Emmet left the ECA with his card
Key and I strained myself like a flower would towards the natural light before
it was blocked out again by the heavy door. I had the urge to get up and throw
myself with every bit of my might into that door. I wanted to scream at the top
of my voice to be let out! I wanted a key card and freedom and the rights back
to my body and life back again.
I looped my thumb and little
finger around my good wrist feeling for the bones, measuring how easily they
still touched. This used to calm me when I was losing width from around them
but now it was different, I had put on a fingertip at least in lard. I breathed
in looking for the bones in my ribcage, while feeling for the sharp edge of my
collar bone. It wasn’t really that sharp anymore and my ribs weren’t so visible.

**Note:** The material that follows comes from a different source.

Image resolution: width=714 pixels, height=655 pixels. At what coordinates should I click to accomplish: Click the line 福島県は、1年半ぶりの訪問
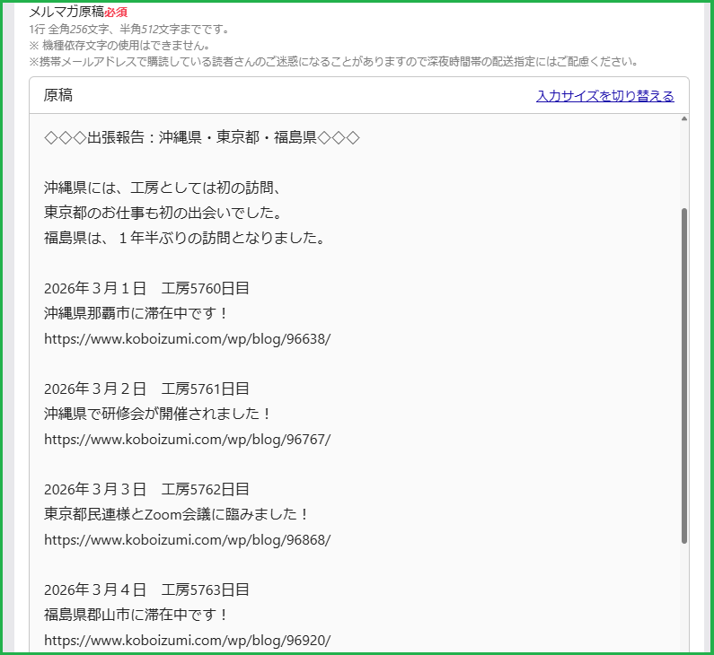[x=183, y=238]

Even the space between my hip bones was starting to be filled in. My jeans
almost had a fat layer to sit against.
I once again started not to care
weather Emmet came back at all; so many pounds of this fat that I lugged around
probably belonged to him. I loved him at the same time as hating him and the
same went for Esmee. I felt like bouncing my body off of the walls again until
it was broken into tiny pieces. Now there was more of me the feelings seemed
bigger too and they were truly chocking.
“It’s not fair!” I shrieked the
sound the burst from my moth confusing me; I hadn’t meant to make my anger
vocal but apparently I felt too much grief over the loss of my pointed bones to
remain quiet.
“I know, it’s not, nothing ever
really feels like it is when you are in the position that you are now,” Esmee
moaned. It sounded like she felt the same sort of ach that was somewhere inside
me but could sit on top of it, she had control over her body. She controlled
her feelings and what they made her do even if the feeling was killing her like
it was me. I could not control the explosion they were causing even though I
was desperate to. I was on my feet, crashing my body against the foam walls
trying to get everything to disappear just for a little while, just so I could
breathe without the elastic around my lungs.
I screamed and I sobbed and
wailed as my body bounced off of the foam without harm. I could see Esmee out
the side of my distorted vision too. She looked pale and in pain but calm. Her
face grimaced as I bounced my body from the walls but she did not go to
intervene. The truth was I wanted her to. I wanted her to stop me, for
something to stop me.
“It won’t help.” Esmee moaned after a while. “You will calm
down eventually, or faint, either one, but it will have nothing to do with you
bouncing you self like a ping pong ball from the walls. Your feelings are
intense and yes they are very real but your body won’t let this intenseness go
on for long, the brain can’t handle it and it will protect its self.
“It’s not fair!” I shouted again
already feeling my head begin to spin. I clung to the wall this time instead of
bouncing back off of it noticing how my chest rose and fell with my heavy
breathing. Fainting would have been nice if it could stop it. My head span more
as if to agree, my eyes spinning in the back of my head
“Ok, sweet, let’s get you down
before you fall down,” Esmee said as she walked over to me. With the touch of
her hand my head span out and my body fell.